On Saturday evening, after his Chelsea team lost 3-0 to Arsenal, Antonio Conte gave reporters a tantalising glimpse of the fury that is said by some to have fuelled Juventus's return to the top of Italian football.
“We are a great team only on the paper. Not on the pitch. The pitch speaks. The pitch is the truth. The pitch is the most important thing for us. Not the words. Not the paper. And we must change this.”
Conte’s manner made you think that he longed to go back into the away dressing room, bolt the door, and spend the sort of quality time with his players that they were unlikely to enjoy. You felt sorry for Gary Cahill, who gave away the opening goal to Alexis Sánchez after getting caught in possession, and this time didn’t even have a referee to blame, as he did when he gave away a similar goal two weeks ago at Swansea.
Conte’s seething demeanour was at first more interesting than the words that he spoke; “the truth is on the pitch” is a coaching commonplace. But his analysis of Chelsea’s situation did invite one interesting question: who, exactly, has been telling him that Chelsea are a great team on paper?
Certainly not the men who preceded him in the job. José Mourinho, the last permanent Chelsea manager, accused the players of betraying his work. Guus Hiddink, who saw out the season as interim coach after Mourinho had been fired, warned that rebuilding Chelsea into a top team was “not a small job”.
The media has hardly been hyping up Chelsea’s credentials as a “great” team. They are maybe seen as having a reasonable chance of finishing in the top four, but not regarded as “great” in any sense.
Talent
A great team on paper would be a team that has a lot of talent but hasn’t figured out how to put it together – Manchester United are probably the Premier League team that currently comes closest to the definition.
Chelsea, by contrast, are carrying some mediocre players, and also have some good players who don’t always seem that interested in fighting for Chelsea.

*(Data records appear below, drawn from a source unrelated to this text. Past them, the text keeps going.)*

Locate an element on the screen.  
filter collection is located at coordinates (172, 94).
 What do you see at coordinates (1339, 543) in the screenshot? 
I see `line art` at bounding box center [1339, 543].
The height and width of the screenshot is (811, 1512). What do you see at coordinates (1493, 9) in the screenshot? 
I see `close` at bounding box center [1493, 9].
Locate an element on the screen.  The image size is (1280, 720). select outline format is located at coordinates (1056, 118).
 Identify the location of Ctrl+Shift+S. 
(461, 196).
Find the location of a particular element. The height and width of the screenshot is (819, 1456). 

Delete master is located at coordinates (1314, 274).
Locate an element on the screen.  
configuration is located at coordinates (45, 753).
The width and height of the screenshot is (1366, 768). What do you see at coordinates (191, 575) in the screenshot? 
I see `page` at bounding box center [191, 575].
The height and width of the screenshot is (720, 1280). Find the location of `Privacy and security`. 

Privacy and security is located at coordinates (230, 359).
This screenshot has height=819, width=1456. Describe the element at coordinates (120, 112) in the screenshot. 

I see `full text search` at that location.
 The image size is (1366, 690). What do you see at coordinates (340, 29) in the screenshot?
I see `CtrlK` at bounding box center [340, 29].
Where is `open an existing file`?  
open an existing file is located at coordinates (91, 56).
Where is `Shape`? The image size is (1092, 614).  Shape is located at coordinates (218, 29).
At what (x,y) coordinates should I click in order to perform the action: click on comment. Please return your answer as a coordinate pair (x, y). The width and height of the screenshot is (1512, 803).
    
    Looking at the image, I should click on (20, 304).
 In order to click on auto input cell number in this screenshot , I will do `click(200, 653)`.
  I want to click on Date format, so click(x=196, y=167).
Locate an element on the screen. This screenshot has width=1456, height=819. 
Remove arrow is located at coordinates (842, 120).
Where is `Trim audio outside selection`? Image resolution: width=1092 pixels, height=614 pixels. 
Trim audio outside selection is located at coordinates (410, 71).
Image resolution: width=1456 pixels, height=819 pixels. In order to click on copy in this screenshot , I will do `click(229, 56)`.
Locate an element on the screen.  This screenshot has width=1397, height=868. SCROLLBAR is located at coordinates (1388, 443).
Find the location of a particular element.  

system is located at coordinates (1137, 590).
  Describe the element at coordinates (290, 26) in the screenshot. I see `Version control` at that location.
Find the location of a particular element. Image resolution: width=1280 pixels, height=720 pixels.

So when Conte issued this public challenge to the folks who think a great team like Chelsea should not be losing to teams like Arsenal, he sounded like a man who was grappling with unseen forces.
Thanks to one of his predecessors as Chelsea coach, we have an idea of what those forces might be.
Of all the people who have worked for Chelsea since 2003, none has been more informative about what it is like to work for Roman Abramovich than Carlo Ancelotti.
Revelations
Ancelotti's revelations about Abramovich came mainly in two autobiographical books. The first of these, The Beautiful Game of an Ordinary Genius, was published in 2010, when Ancelotti was still the Chelsea manager. The second, Quiet Leadership, was published earlier this year.
The second is therefore more enlightening about Abramovich than the first, which is nevertheless not totally devoid of insight.
When Abramovich met Ancelotti to size him up as a possible future Chelsea manager, he told him that he wanted his team to develop a distinctive and attractive identity – “Like Manchester United, Liverpool or Milan. Certainly not my Chelsea.”
The meeting was taking place in May 2008, a month when Chelsea lost the Champions League final in Moscow to Manchester United. Chelsea’s ‘identity’ has arguably never been more distinctive than it was at that time. Abramovich just didn’t like it much. “I want Chelsea’s style of play to be recognised around the world,” he told Ancelotti.
Ancelotti’s second book came out five years after he had been sacked by Abramovich and the sections on his relationship with the owner should be read by anyone who is considering becoming the coach of Chelsea, so that they know what they are getting into.
Abramovich was annoyed every time Chelsea lost a game. He would react to unexpected defeats by calling meetings and demanding answers, even if the losses were just blips in otherwise impressive runs of form.
The night before they played Manchester United in the 2011 Champions League quarter-finals, Abramovich called a meeting with the players, “telling them they had to win or there would be huge changes to the team. He told me individually that if we lost then I was not to bother coming back to work”.
Permanent managers
Chelsea did lose and Ancelotti was duly sacked at the end of the season. But the new coach, André Villas-Boas, lasted only 40 games in the job. Abramovich appointed seven permanent managers before Conte and they lasted on average 86 matches.
Now that Chelsea have lost successive games to rival clubs we can surmise that Conte is already feeling the heat from above. That might seem unreasonable to him, but Chelsea is an unreasonable place.
“We have to change the situation. The situation is that we concede two goals in every game,” Conte said.
That is the immediate situation, but tightening up the defence is not going to change the situation of the bigger picture, which is that Chelsea are even further away from capturing the world’s imagination than they were in 2008. For Abramovich, the endless search goes on.